Hunter Mahan. A half stroke a side. The difference between “H,” who ranked 17th in scoring average (69.90), and No. 1 Luke Donald is 1.04. To a Tour type that may sound like an eternity, but if anyone has the raw skills to pull it off it is Mahan.
Kyle Stanley. Improved grooming. One of the game’s most refreshing up-and-comers made it to the third round of the FedEx Cup playoffs as a rookie but cold topped his attempt at a “playoff beard.”
Sandy Lyle. No filter. Next year’s World Golf Hall of Fame induction ceremony may be the closest thing the HOF has to a can’t-miss event with a class that includes Peter Alliss, Phil Mickelson and golf writing legend Dan Jenkins. The always outspoken Lyle, however, may have the most to say in May.

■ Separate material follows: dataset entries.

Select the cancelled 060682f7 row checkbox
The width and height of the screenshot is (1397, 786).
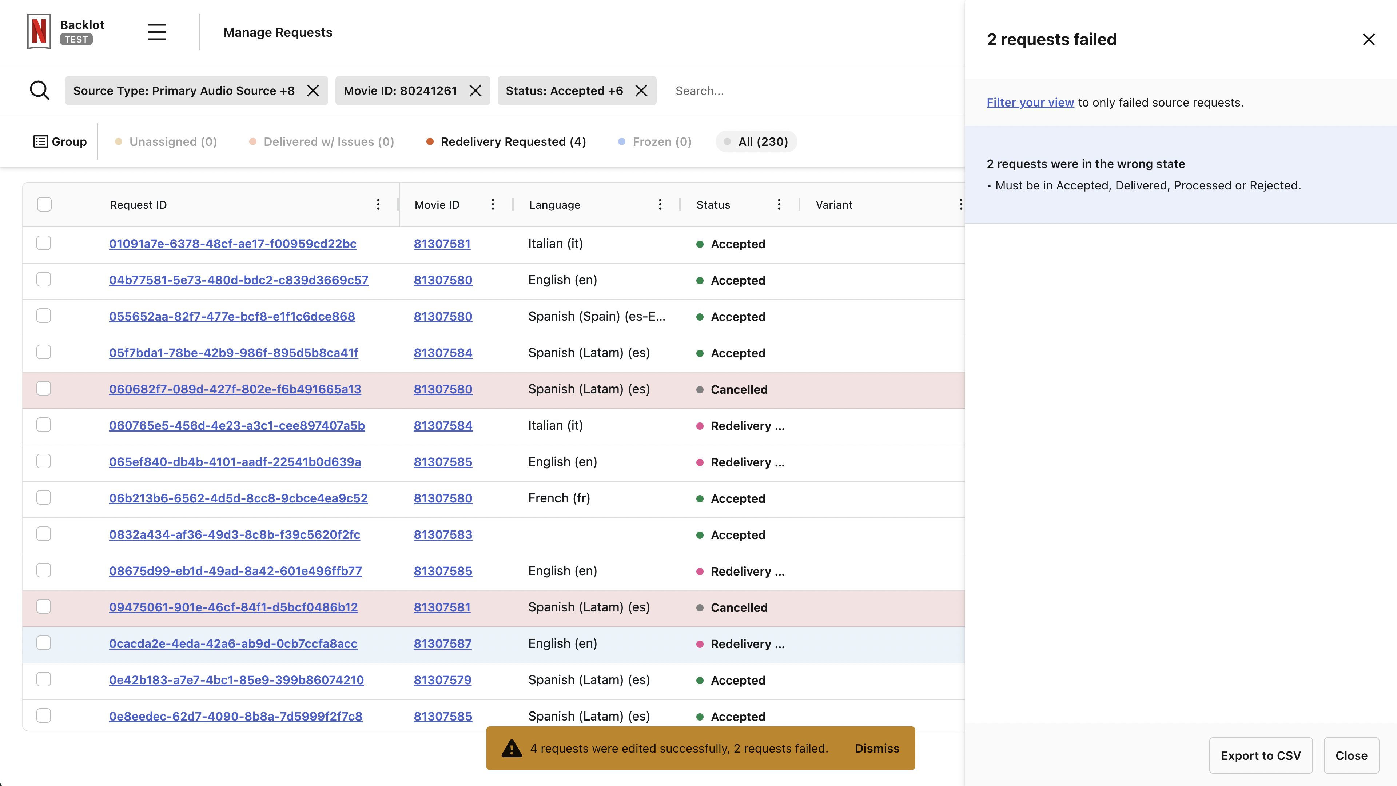[44, 389]
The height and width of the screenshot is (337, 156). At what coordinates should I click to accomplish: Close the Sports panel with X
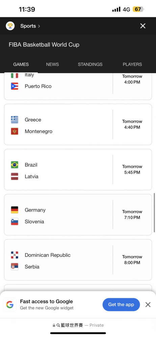143,26
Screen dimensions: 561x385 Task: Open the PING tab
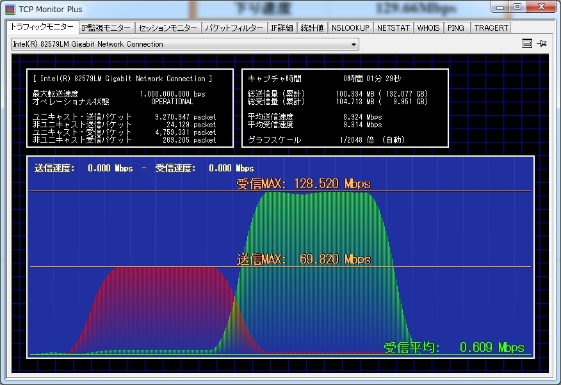tap(456, 28)
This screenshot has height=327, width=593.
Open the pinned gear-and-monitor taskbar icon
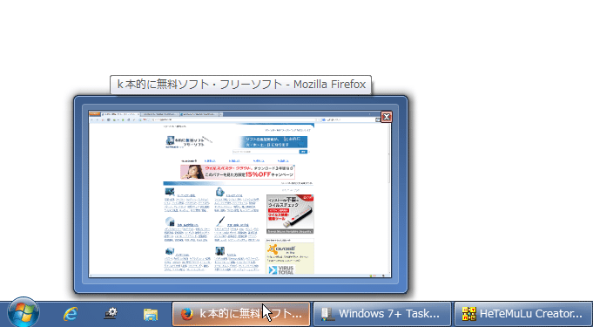(x=111, y=314)
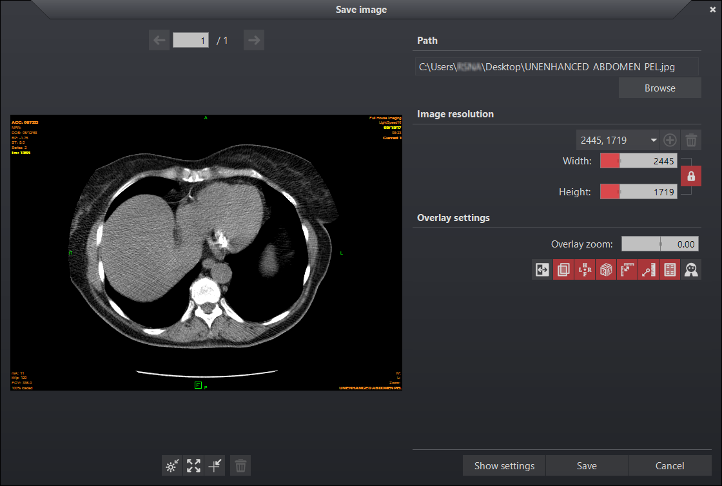The width and height of the screenshot is (722, 486).
Task: Open the 2445, 1719 resolution dropdown
Action: coord(618,140)
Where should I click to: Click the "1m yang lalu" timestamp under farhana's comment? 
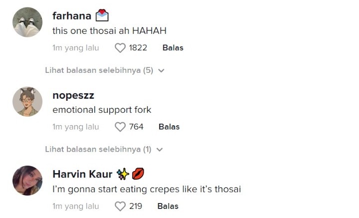click(75, 48)
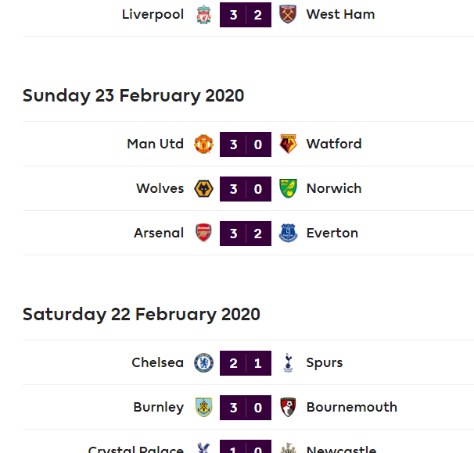Viewport: 474px width, 453px height.
Task: Open the Liverpool 3-2 West Ham score
Action: (x=246, y=14)
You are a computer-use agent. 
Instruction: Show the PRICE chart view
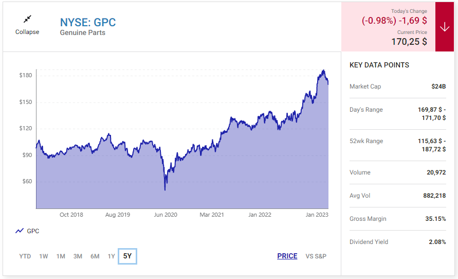[287, 256]
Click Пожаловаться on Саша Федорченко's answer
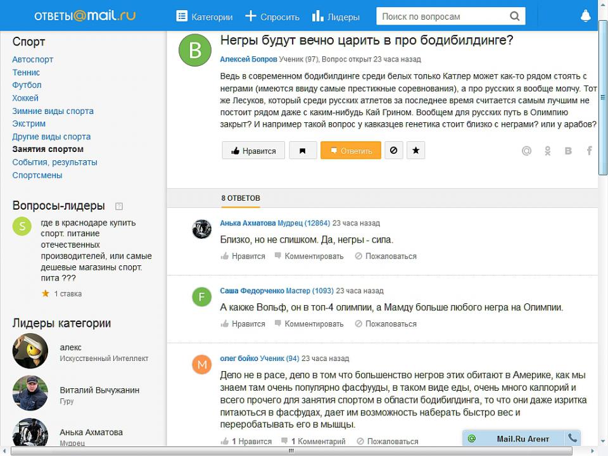Image resolution: width=608 pixels, height=456 pixels. (385, 324)
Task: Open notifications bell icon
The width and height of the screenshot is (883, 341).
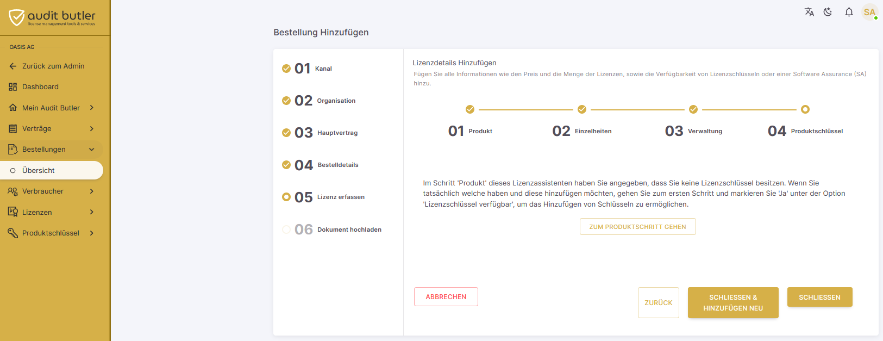Action: coord(849,12)
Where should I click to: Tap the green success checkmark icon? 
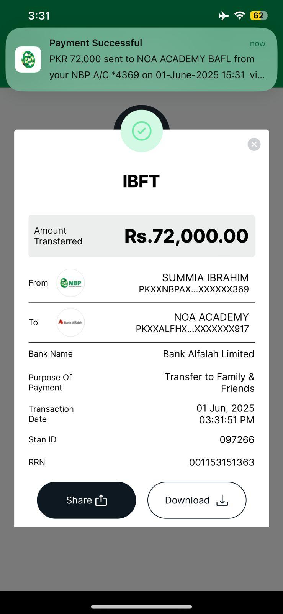pos(141,131)
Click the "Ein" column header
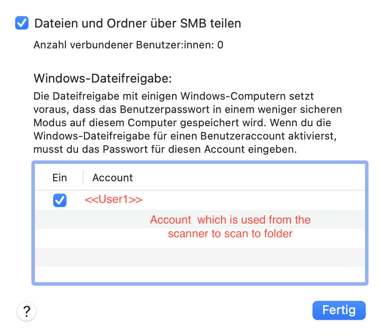 [x=60, y=177]
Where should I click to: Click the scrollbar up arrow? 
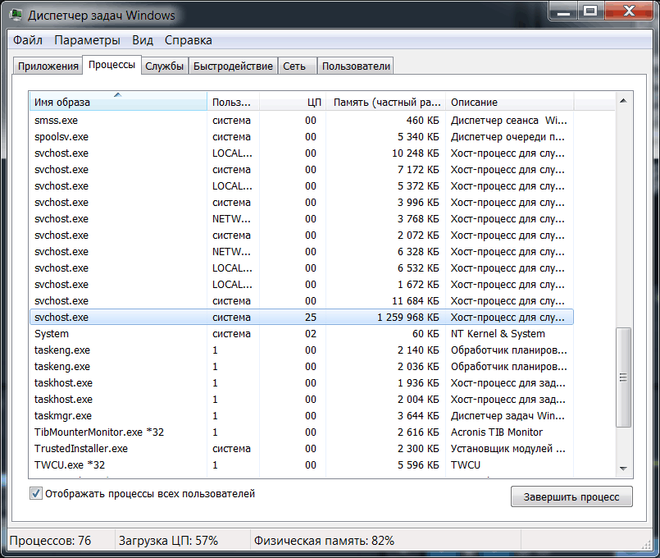623,101
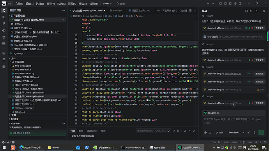
Task: Open the Extensions grid icon in sidebar
Action: (x=4, y=53)
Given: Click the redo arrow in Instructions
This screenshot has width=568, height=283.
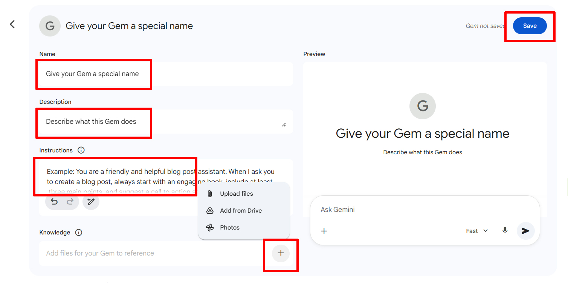Looking at the screenshot, I should coord(70,202).
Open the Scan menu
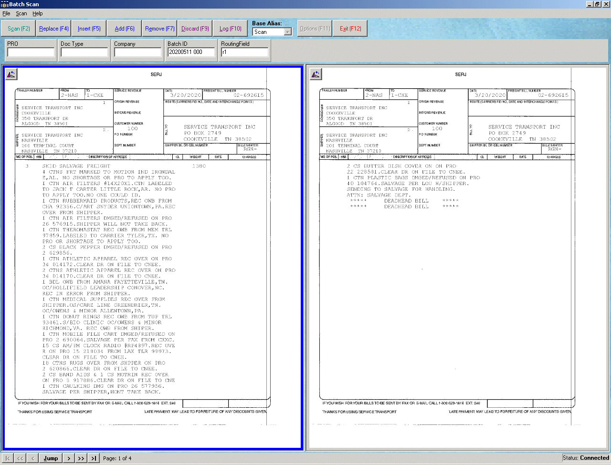This screenshot has height=465, width=611. tap(21, 13)

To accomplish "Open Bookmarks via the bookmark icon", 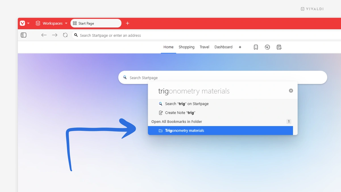I will coord(255,47).
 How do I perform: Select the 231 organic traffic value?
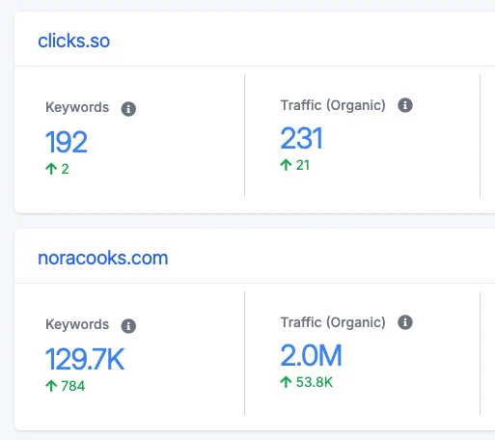coord(301,138)
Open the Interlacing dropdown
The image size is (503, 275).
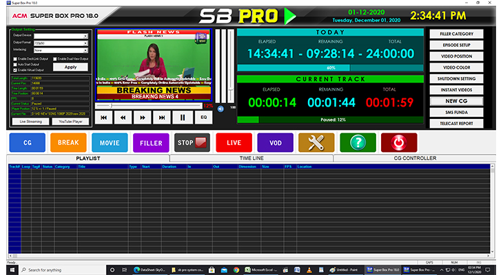coord(61,50)
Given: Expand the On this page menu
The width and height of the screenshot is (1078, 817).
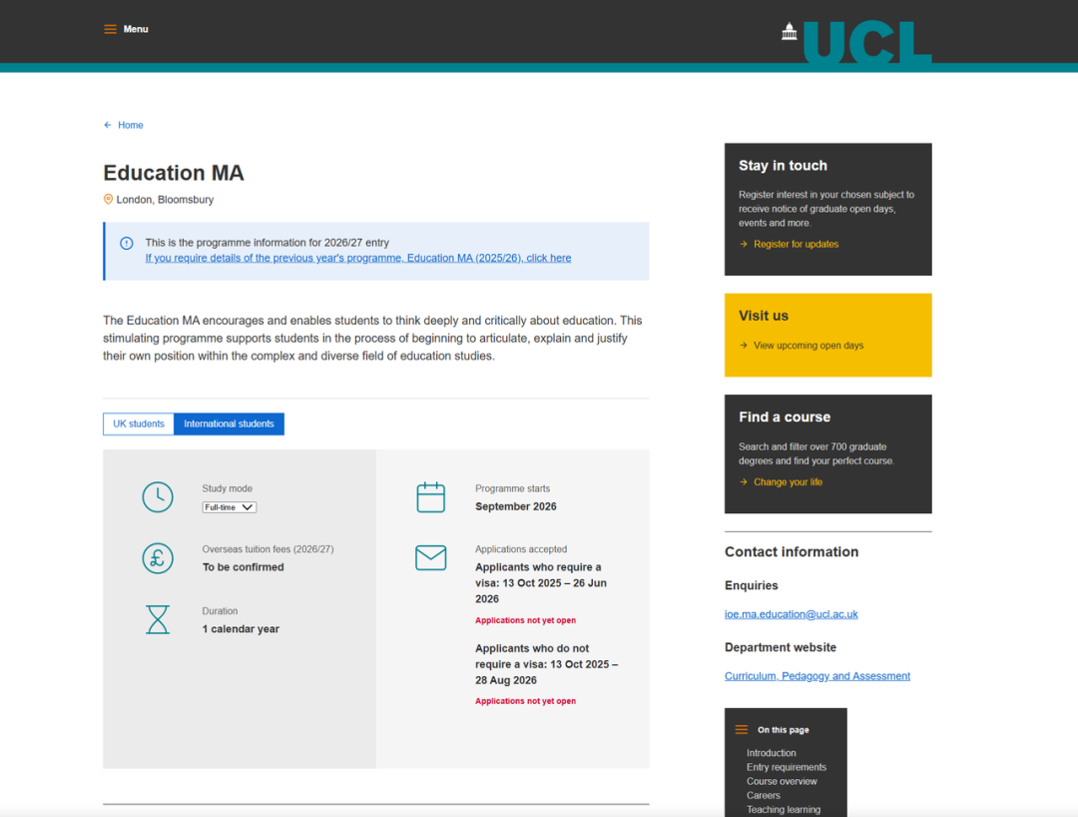Looking at the screenshot, I should [742, 730].
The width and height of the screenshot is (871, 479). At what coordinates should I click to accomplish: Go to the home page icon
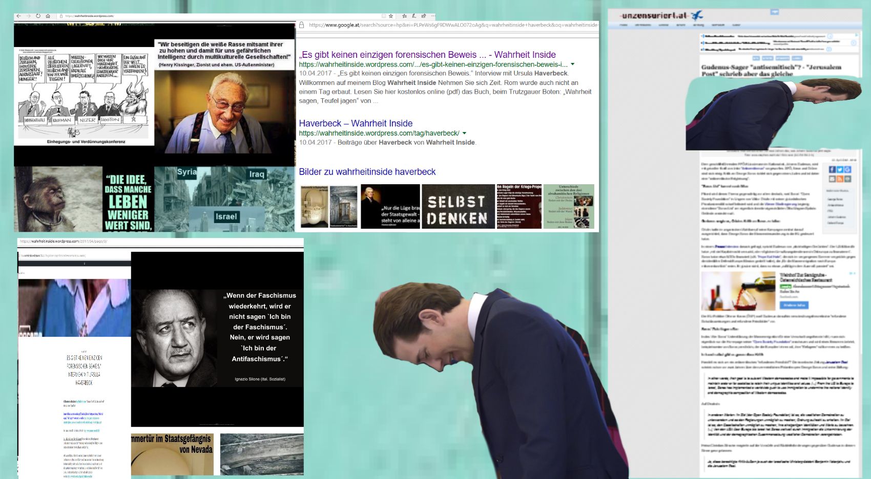48,16
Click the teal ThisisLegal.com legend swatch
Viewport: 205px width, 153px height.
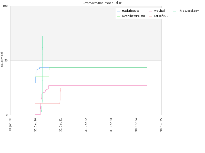coord(175,11)
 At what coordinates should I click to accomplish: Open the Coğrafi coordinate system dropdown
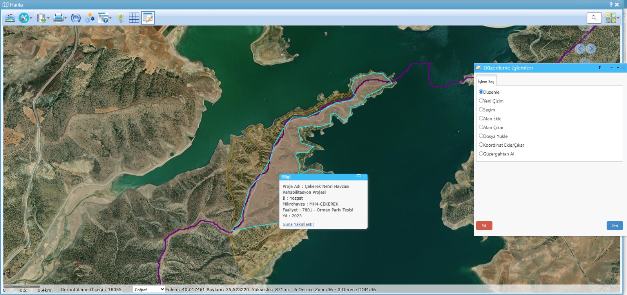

Rees Jones. A Kevlar vest and thicker skin to withstand another barrage of slings and arrows from players. The affable “Open Doctor” was widely criticized for his handiwork at Cog Hill and Congressional last year and unless Mickelson comes down with a severe case of laryngitis at Torrey Pines one should expect the metaphorical beatings to continue until morale improves.
Tiger Woods. An official win of any kind and a 12-month moratorium on MRIs. The one-time Teflon kid has spent more time in the doctor’s office than a hypochondriacal octogenarian the last two years. The mind and swing are willing; the rest is up to the body.
Tim Finchem. The wisdom of Jerry Seinfeld. The commish sidestepped an ailing economy, landed a new TV deal and staved off the demise of Tour stops in Palm Springs, Calif., and Hilton Head Island, S.C. It may be time to leave them wanting more, as the comedian once reasoned.
Stevie Williams. The serenity to accept the things I cannot change; the courage to change the things I can and the wisdom to know when to shuddup.